J&K could both take over land gratis and distribute it gratis, because it had its own Constitution whose autonomy was guaranteed by Article 370 of the Indian Constitution, and which did not give this pre-eminence to the right to property. J&K’s land reform measures, therefore, could be far more thorough-going and comprehensive than in the rest of India, at least in the sense of dispossessing the erstwhile feudal landlords. And J&K remained for long the sole shining example of land reforms among the Indian states until Left governments came into office in some states at a later date and picked up the unfinished agenda of land reforms.
Land reforms in J&K, apart from their impact on the social structure and land distribution, also contributed greatly towards keeping income inequalities in check in that state. Additionally, these also helped to restrict the incidence of rural poverty there. According to official poverty estimates put out by the Planning Commission, among all the Indian states, J&K had the lowest proportion of the rural population below the poverty line in 2009-10. Its rural poverty ratio was 8.1%; only the Union Territory of Delhi had a marginally lower ratio, 7.7%, while the rural poverty ratio for the country as a whole, including J&K, was 33.8%. But since Delhi is a gigantic metropolis, its rural areas can hardly be considered typical of India’s countryside, and hence cannot be compared with the rural areas of any state; J&K, therefore, held the record for the lowest rural poverty.
Interestingly, the rural poverty ratio for Gujarat, the home state of both Prime Minister Narendra Modi and Home Minister Shah, was, according to official figures, 26.7% in 2009-10, which is why before Shah pontificates to J&K about its special status coming in the way of its “development”, he should ponder over these figures, all of which are official.

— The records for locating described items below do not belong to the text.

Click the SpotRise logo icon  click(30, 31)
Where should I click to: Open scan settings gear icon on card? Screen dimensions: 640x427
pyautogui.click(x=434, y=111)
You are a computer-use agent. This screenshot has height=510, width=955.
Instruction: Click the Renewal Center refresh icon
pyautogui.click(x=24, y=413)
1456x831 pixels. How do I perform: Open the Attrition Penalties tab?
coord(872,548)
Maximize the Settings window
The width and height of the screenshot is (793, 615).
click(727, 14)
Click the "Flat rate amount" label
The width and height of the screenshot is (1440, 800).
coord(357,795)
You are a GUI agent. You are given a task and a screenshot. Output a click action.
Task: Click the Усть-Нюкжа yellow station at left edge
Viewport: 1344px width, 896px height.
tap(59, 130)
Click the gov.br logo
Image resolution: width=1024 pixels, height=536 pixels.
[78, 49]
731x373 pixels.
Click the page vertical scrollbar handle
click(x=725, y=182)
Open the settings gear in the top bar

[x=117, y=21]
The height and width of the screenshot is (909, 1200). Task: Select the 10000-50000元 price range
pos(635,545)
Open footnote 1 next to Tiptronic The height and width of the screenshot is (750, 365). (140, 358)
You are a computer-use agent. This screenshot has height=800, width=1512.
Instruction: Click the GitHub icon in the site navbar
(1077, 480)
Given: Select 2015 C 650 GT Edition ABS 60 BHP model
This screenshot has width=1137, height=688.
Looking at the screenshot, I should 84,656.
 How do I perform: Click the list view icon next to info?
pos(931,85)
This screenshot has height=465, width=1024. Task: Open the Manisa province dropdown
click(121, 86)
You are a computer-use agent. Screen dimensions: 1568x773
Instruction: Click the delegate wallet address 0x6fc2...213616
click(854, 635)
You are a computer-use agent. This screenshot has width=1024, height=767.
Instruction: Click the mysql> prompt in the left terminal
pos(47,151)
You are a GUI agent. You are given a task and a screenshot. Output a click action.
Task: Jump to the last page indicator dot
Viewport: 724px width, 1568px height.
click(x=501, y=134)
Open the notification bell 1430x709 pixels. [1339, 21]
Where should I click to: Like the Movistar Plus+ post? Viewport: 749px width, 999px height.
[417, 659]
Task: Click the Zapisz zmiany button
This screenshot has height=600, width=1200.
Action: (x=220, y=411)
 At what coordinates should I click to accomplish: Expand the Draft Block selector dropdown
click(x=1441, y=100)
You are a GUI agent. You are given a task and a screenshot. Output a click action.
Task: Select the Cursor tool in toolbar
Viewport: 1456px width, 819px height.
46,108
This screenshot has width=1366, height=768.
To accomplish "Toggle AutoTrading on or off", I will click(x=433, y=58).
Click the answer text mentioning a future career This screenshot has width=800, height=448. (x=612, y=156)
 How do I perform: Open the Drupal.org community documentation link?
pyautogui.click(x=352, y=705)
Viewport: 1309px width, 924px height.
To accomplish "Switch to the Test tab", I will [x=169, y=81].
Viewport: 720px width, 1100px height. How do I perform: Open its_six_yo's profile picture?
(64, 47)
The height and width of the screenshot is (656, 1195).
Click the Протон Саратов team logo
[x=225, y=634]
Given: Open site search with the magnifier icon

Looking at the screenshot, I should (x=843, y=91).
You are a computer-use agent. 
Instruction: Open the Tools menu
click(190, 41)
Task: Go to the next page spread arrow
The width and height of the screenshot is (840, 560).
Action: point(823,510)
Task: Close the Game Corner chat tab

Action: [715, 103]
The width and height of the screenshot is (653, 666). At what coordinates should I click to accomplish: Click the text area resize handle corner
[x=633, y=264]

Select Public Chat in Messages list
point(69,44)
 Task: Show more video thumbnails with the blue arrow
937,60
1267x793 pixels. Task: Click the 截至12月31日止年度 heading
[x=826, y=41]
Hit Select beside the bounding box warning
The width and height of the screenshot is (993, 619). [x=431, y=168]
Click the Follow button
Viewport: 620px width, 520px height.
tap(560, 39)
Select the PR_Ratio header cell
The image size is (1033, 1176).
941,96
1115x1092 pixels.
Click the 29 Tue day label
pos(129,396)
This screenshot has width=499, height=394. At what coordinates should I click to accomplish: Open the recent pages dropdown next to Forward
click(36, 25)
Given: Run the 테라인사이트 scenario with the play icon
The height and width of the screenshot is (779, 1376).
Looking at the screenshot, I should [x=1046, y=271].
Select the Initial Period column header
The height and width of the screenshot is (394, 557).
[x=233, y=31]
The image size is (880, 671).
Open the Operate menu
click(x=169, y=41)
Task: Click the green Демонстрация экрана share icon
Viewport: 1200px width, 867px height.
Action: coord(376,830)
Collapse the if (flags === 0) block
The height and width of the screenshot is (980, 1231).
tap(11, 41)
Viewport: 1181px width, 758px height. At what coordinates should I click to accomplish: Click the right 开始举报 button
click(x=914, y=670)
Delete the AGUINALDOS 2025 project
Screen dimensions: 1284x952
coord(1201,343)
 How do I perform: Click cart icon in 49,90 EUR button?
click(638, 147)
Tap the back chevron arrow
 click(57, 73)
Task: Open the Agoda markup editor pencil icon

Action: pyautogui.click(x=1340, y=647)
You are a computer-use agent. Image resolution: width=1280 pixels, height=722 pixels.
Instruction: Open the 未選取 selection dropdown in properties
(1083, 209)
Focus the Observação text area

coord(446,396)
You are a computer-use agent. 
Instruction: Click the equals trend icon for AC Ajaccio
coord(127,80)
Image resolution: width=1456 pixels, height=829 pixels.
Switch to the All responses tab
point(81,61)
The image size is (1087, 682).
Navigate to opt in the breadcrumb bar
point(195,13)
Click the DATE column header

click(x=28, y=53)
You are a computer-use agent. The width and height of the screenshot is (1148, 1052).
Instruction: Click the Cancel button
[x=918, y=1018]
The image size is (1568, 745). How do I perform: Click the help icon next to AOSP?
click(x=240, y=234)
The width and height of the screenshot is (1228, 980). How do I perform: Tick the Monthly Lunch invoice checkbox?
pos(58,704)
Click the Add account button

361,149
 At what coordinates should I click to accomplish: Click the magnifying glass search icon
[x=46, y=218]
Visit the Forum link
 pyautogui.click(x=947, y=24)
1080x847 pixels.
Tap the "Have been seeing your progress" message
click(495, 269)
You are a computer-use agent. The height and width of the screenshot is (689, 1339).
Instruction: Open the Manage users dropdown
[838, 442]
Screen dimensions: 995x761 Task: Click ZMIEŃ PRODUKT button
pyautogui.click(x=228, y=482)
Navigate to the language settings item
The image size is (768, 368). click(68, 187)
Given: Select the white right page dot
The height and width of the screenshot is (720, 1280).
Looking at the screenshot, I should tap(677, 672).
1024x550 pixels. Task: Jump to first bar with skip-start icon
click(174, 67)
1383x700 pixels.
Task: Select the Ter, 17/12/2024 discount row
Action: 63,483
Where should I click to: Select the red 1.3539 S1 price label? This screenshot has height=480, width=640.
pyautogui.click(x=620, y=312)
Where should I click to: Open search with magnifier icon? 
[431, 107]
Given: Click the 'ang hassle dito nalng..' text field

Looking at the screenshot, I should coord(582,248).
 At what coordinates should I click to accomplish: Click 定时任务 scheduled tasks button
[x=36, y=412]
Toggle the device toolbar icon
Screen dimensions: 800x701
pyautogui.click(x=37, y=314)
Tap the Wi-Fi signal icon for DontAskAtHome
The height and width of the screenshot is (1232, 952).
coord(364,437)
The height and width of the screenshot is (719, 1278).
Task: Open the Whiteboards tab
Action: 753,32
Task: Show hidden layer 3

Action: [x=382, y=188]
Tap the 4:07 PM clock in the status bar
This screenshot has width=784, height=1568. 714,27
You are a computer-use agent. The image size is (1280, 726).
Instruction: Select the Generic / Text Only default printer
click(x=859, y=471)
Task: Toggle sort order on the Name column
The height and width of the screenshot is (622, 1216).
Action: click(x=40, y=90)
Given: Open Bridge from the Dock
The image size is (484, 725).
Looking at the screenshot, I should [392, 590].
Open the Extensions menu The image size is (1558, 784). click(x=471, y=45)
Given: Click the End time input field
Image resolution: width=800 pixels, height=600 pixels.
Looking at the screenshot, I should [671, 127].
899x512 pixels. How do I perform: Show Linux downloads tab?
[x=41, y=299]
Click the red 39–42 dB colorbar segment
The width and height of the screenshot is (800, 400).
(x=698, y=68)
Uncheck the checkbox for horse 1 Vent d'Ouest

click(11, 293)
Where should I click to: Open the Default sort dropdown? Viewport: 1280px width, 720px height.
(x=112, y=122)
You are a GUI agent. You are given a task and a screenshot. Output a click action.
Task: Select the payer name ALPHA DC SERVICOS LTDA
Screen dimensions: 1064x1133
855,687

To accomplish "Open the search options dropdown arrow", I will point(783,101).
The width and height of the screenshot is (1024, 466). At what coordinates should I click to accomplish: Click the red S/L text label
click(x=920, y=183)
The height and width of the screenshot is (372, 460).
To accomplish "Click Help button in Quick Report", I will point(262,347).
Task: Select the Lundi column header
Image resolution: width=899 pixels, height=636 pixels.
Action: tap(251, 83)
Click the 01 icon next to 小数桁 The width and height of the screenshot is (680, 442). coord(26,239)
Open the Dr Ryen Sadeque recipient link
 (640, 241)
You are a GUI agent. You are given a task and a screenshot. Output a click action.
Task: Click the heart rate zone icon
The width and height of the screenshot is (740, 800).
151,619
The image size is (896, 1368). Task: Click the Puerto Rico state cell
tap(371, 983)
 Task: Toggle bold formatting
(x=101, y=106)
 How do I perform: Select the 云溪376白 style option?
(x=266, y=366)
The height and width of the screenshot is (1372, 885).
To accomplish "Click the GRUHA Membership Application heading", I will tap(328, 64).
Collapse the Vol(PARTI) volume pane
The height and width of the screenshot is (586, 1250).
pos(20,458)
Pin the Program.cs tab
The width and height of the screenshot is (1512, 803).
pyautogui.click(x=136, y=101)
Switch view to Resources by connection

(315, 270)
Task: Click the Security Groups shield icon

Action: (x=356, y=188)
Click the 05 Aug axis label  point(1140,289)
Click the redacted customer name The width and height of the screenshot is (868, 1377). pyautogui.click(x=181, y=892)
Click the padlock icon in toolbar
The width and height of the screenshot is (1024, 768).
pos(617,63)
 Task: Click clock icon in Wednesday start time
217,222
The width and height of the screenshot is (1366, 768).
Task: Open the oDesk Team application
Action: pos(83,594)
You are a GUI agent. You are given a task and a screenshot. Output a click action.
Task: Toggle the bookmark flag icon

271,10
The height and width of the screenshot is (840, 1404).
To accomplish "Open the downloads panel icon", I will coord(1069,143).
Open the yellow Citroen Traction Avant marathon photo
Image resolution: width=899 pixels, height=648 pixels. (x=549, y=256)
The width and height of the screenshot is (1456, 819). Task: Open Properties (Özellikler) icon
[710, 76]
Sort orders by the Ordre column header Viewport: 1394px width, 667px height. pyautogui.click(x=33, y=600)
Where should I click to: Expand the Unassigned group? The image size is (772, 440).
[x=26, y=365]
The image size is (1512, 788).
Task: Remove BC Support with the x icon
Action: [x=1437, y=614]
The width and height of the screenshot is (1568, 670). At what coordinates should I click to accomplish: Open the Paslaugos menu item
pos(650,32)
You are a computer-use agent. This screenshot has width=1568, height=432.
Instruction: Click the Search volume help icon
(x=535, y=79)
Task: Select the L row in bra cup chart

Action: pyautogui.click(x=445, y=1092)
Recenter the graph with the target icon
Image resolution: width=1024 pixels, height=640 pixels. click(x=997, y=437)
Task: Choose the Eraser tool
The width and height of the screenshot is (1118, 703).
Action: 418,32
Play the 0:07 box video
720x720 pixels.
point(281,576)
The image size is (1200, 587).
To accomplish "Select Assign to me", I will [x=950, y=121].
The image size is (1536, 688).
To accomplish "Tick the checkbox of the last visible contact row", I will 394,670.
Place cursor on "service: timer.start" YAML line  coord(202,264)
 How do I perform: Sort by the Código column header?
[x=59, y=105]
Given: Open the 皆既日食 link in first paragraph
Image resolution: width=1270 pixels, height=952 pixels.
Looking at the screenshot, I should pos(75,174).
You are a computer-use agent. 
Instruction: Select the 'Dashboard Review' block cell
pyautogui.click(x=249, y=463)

Official poverty figures grossly underestimate the actual poverty ratio; but even if one makes a direct estimate of the proportion of the rural population that cannot access 2,200 calories per person per day, the benchmark for rural poverty, the relative positions of the states hardly changes. J&K remains among the lowest rural-poverty-ratio states of the country.
What is true of poverty estimates, also holds if we take a whole range of other social indicators: J&K’s record is among the best among all the Indian states, and this fact owes not a little to the land reforms undertaken in that state, which in turn were made possible by its remaining outside the Indian Constitution under Article 370.
Lest it is thought that J&K had always been a state that was less afflicted by poverty than other Indian states, and that the above relative figures only capture a pre-existing historical reality that has nothing to do with the implementation of land reforms or with Article 370, I should emphasise that J&K had been the site of a highly oppressive feudal regime which, like other feudal regimes, had kept the (mainly Muslim) peasantry in an abject state of poverty and ignorance. Local lore has it that the Maharaja’s tax collectors were so ruthless in pursuing their task that when the peasants complained of lack of means to pay the exactions of the state, they would ask the peasants to open their mouths to see if there were any grains of rice sticking to their teeth: if the peasants could afford to eat rice then they could afford to pay taxes, so their argument went.
The transformation of such a feudal economy to one which has among the lowest poverty ratios in the country today is an achievement that may not impress Amit Shah, but it is a considerable one by any criterion; and so is the role of Article 370 in making it possible.